European Commission - 7th Framework Programme European Museums and Libraries in/of the age of migrations last updated: February 2015


Knowing Things. Circulations and Transitions of Objects in Natural History

23-24 March 2015

Berlin, Germany  | Museum für Naturkunde

 

This call for papers we invite researchers and young scholars from different fieldsincluding, but not limited to, the history and theory of collections, museum studies, cultural history, art history and aesthetics – to present exemplary moments of transition in the history of natural specimens and to explore the impact of spatial and disciplinary mobility on the history and theory of Wissensdinge.

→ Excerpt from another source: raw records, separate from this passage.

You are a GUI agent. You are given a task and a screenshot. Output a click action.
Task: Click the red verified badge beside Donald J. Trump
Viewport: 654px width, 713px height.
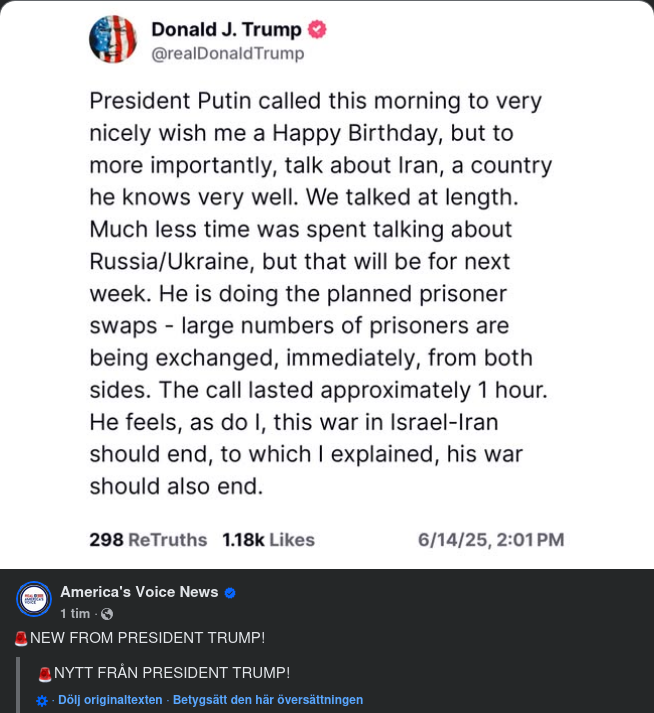[x=317, y=30]
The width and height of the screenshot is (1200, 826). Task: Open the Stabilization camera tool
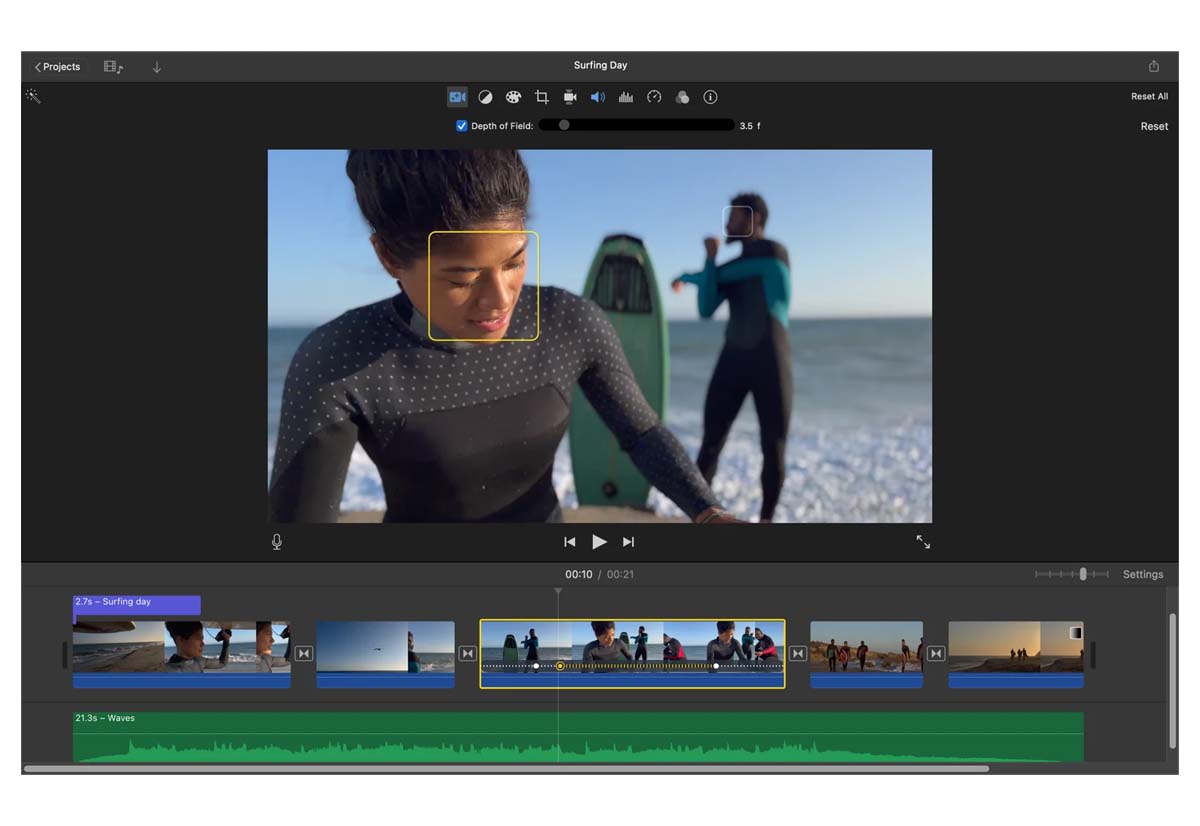[x=570, y=97]
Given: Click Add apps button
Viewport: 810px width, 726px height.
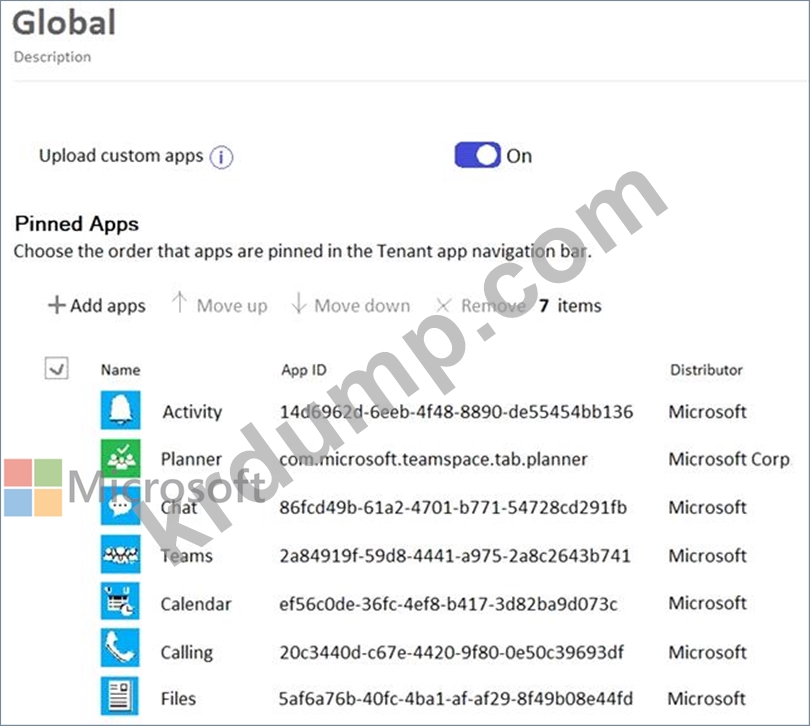Looking at the screenshot, I should click(x=97, y=306).
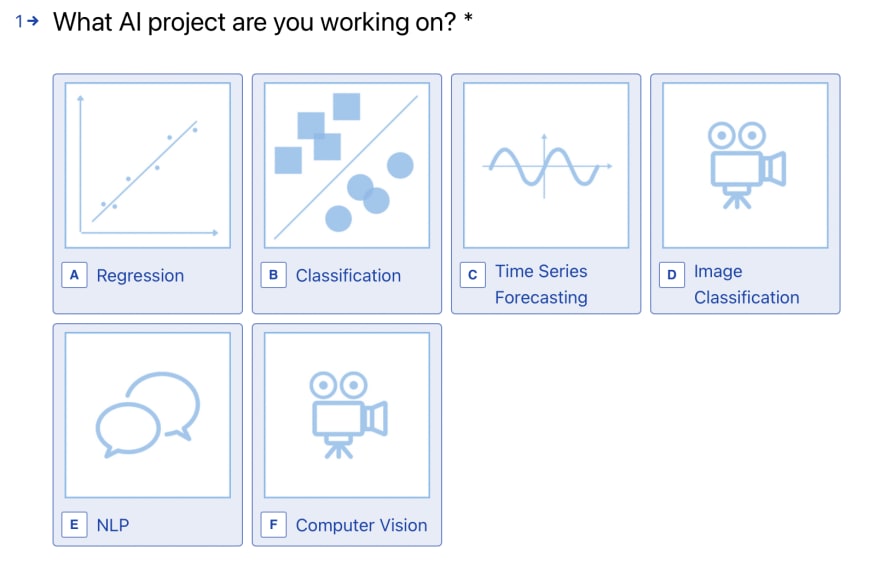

The natural history collections in German museums and universities are immense and currently comprise nearly 140 million diverse objects. Thus, natural history objects make up the majority of objects in museum and university collections. These Wissensdinge can be found in collections of animal sounds, in DNA and tissue collections, in mineralogical, paleontological and zoological collections, in collections of digital reproductions, birds, furs, fish, bees, spiders, or worms. As disparate as these objects are, so too are the methods of preparing and presenting them: they are pinned, preserved, molded, furnished with inscriptions and staged in spatial arrangements.

Despite the heterogeneity of these collection items, their histories conincide in one aspect: their repeated de- and recontextualization. This suggests that natural history objects undergo a pattern of movements and it is this mobility which we would like to historically reflect on and systematically discuss. Even after natural history objects become part of a collection – that is, after they are transferred into an apparently rigid storage and cataloging system and hence immobilized – they nevertheless continue to be repeatedly set into states of extensive mobility. They move between collection and laboratory, research and exhibition, classroom, science and the public, and serve as source material for international research networks.

Together with this spatial mobility of Wissensdinge comes their disciplinary mobility: natural history objects lie at the intersection of different disciplines and of different technical as well as methodological approaches. Curators, conservators, taxidermists, natural scientists, exhibition designers, cultural scientists, artists, as well as museum visitors and other publics have access to Wissensdinge, place them in new contexts, assign specific purposes and designate meanings. Mobilized objects can thus act as epistemic things, collection objects, teaching objects or exhibition pieces, as historical or artistic sources, illustrations for cultural histories or memorabilia, as resources, commodities or cultural heritage. Moreover, the de- and recontextualization of natural history objects can also be understood through a temporal perspective: Natural history objects not only change their (disciplinary) location, but also their physical state, for example through preparation, (natural) ageing or repairs.

The goal of this conference is to contribute to the history and theory of Wissensdinge by reconstructing historical transitions and threshold areas within their institutional contexts, the collection and the museum. Can we identify different phases in the mobility of things of knowledge? How do various spaces of knowledge, such as the laboratory, the collection and the exhibition, influence the ways of handling natural history objects? How do meanings attributed to these objects vary in different contexts? Rather than constructing a “biography” oriented towards the life cycle of the object, should we not instead be telling a history of fractures and shifts? Finally, to what extent does an expanded, multidisciplinary approach impact the use, meaning and presentation of Wissensdinge?

The focus of the conference will be on case studies. These will provide the basis for exploring the degree to which this fundamental characteristic of Wissensdinge – their mobility – can serve as a point of departure for better understanding natural history objects. Using the history of tangible objects within their institutional framework, we want to examine the extent to which Wissensdinge are shaped, not only by their materiality, but rather by their migration through diverse realms of knowledge, through technical settings, and through scientific, political, as well as cultural discourses. Furthermore, we want to ask how these settings and discourses are in turn shaped by things of knowledge. The conference will focus on the time period between the mid-19th century and the present.

The conference is organized by the research department PAN – Perspectives on Nature (Perspektiven auf Natur), Museum für Naturkunde Berlin in cooperation with the scientific collections of the Humboldt-Universität and with the base project “Mobile Objects” in the Cluster of Excellence “Image Knowledge Gestaltung. An interdisciplinary Laboratory”.

Sponsored by the German Federal Ministry of Education and Research.